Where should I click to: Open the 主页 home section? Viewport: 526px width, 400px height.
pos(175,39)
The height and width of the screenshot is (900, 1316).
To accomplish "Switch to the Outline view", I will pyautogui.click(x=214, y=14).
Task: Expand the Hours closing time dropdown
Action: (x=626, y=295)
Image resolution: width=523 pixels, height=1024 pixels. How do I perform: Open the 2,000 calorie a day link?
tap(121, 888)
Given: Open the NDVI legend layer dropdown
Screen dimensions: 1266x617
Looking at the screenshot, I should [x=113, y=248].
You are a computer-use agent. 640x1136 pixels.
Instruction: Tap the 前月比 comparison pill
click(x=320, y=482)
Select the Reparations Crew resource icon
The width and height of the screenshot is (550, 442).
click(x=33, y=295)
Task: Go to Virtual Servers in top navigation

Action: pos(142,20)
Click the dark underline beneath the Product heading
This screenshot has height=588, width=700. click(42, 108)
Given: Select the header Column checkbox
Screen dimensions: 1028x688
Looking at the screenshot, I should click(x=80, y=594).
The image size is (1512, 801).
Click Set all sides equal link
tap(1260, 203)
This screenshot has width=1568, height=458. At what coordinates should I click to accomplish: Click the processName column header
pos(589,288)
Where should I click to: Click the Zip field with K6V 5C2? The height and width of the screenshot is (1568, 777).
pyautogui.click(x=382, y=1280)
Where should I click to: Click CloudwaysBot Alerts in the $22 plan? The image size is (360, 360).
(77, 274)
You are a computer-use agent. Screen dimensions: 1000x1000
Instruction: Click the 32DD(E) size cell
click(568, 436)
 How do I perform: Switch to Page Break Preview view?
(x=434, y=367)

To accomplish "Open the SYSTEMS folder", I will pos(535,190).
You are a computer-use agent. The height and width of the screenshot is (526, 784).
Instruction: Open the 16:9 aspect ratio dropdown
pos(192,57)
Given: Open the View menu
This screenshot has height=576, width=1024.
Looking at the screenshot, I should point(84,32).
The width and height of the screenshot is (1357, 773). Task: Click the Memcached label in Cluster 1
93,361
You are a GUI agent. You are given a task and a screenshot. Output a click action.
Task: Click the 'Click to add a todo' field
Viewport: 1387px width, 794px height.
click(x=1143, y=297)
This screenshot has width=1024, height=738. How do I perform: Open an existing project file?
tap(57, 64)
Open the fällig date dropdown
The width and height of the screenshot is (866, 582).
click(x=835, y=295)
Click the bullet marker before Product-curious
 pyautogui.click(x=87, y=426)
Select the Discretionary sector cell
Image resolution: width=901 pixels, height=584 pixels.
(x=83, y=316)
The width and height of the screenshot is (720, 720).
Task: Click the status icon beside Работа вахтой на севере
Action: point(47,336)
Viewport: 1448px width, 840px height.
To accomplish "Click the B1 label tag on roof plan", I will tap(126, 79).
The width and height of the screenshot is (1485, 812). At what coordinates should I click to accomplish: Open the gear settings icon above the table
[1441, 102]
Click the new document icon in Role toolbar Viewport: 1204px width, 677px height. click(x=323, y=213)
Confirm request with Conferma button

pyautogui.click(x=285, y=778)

☆ ☆ ☆ ☆ ☆

The problem -
Reproduce every record above exactly.

The completed task -
Where should I click to: Open the 主页 home section? Viewport: 526px width, 400px height.
pos(175,39)
The height and width of the screenshot is (900, 1316).
To accomplish "Switch to the Outline view", I will pyautogui.click(x=214, y=14).
Task: Expand the Hours closing time dropdown
Action: (x=626, y=295)
Image resolution: width=523 pixels, height=1024 pixels. How do I perform: Open the 2,000 calorie a day link?
tap(121, 888)
Given: Open the NDVI legend layer dropdown
Screen dimensions: 1266x617
Looking at the screenshot, I should [x=113, y=248].
You are a computer-use agent. 640x1136 pixels.
Instruction: Tap the 前月比 comparison pill
click(x=320, y=482)
Select the Reparations Crew resource icon
The width and height of the screenshot is (550, 442).
click(x=33, y=295)
Task: Go to Virtual Servers in top navigation

Action: pos(142,20)
Click the dark underline beneath the Product heading
This screenshot has height=588, width=700. click(42, 108)
Given: Select the header Column checkbox
Screen dimensions: 1028x688
Looking at the screenshot, I should click(x=80, y=594).
The image size is (1512, 801).
Click Set all sides equal link
tap(1260, 203)
This screenshot has width=1568, height=458. At what coordinates should I click to accomplish: Click the processName column header
pos(589,288)
Where should I click to: Click the Zip field with K6V 5C2? The height and width of the screenshot is (1568, 777).
pyautogui.click(x=382, y=1280)
Where should I click to: Click CloudwaysBot Alerts in the $22 plan? The image size is (360, 360).
(77, 274)
You are a computer-use agent. Screen dimensions: 1000x1000
Instruction: Click the 32DD(E) size cell
click(568, 436)
 How do I perform: Switch to Page Break Preview view?
(x=434, y=367)

To accomplish "Open the SYSTEMS folder", I will pos(535,190).
You are a computer-use agent. The height and width of the screenshot is (526, 784).
Instruction: Open the 16:9 aspect ratio dropdown
pos(192,57)
Given: Open the View menu
This screenshot has height=576, width=1024.
Looking at the screenshot, I should point(84,32).
The width and height of the screenshot is (1357, 773). Task: Click the Memcached label in Cluster 1
93,361
You are a GUI agent. You are given a task and a screenshot. Output a click action.
Task: Click the 'Click to add a todo' field
Viewport: 1387px width, 794px height.
click(x=1143, y=297)
This screenshot has width=1024, height=738. How do I perform: Open an existing project file?
tap(57, 64)
Open the fällig date dropdown
The width and height of the screenshot is (866, 582).
click(x=835, y=295)
Click the bullet marker before Product-curious
 pyautogui.click(x=87, y=426)
Select the Discretionary sector cell
Image resolution: width=901 pixels, height=584 pixels.
(x=83, y=316)
The width and height of the screenshot is (720, 720).
Task: Click the status icon beside Работа вахтой на севере
Action: point(47,336)
Viewport: 1448px width, 840px height.
To accomplish "Click the B1 label tag on roof plan", I will tap(126, 79).
The width and height of the screenshot is (1485, 812). At what coordinates should I click to accomplish: Open the gear settings icon above the table
[1441, 102]
Click the new document icon in Role toolbar Viewport: 1204px width, 677px height. click(x=323, y=213)
Confirm request with Conferma button

pyautogui.click(x=285, y=778)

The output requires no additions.